### INSTRUCTIONS TO FOLLOW:
Output only the lines below that start at the line containing "Pelalawan (487, 2085)" and end at the line containing "BPK (425, 734)", with both ends kept.

### RAW DATA:
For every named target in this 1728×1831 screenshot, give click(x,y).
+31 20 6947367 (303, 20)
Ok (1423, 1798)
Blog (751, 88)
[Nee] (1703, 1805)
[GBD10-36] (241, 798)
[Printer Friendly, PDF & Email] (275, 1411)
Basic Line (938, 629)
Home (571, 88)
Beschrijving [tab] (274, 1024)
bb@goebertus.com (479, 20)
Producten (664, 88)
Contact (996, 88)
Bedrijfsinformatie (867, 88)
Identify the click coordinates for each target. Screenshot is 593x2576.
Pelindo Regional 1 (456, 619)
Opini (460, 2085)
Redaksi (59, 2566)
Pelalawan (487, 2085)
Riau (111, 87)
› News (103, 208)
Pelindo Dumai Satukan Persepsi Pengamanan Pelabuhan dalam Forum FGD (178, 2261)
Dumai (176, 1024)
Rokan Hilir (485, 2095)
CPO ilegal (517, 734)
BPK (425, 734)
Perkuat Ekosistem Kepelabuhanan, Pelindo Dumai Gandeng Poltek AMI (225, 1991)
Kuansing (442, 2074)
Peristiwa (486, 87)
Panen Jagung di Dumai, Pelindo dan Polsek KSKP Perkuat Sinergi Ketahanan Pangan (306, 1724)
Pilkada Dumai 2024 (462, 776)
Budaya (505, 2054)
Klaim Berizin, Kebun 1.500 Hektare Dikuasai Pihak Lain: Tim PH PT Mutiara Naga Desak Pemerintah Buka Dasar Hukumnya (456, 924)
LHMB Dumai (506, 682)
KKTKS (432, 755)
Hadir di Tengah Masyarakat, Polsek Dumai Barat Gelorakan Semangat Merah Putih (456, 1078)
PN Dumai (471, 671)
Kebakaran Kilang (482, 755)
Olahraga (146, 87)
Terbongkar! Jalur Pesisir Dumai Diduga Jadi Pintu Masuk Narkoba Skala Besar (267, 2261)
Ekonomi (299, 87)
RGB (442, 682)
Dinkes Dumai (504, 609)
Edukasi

### TASK RESULT:
Pelalawan (487, 2085)
Riau (111, 87)
› News (103, 208)
Pelindo Dumai Satukan Persepsi Pengamanan Pelabuhan dalam Forum FGD (178, 2261)
Dumai (176, 1024)
Rokan Hilir (485, 2095)
CPO ilegal (517, 734)
BPK (425, 734)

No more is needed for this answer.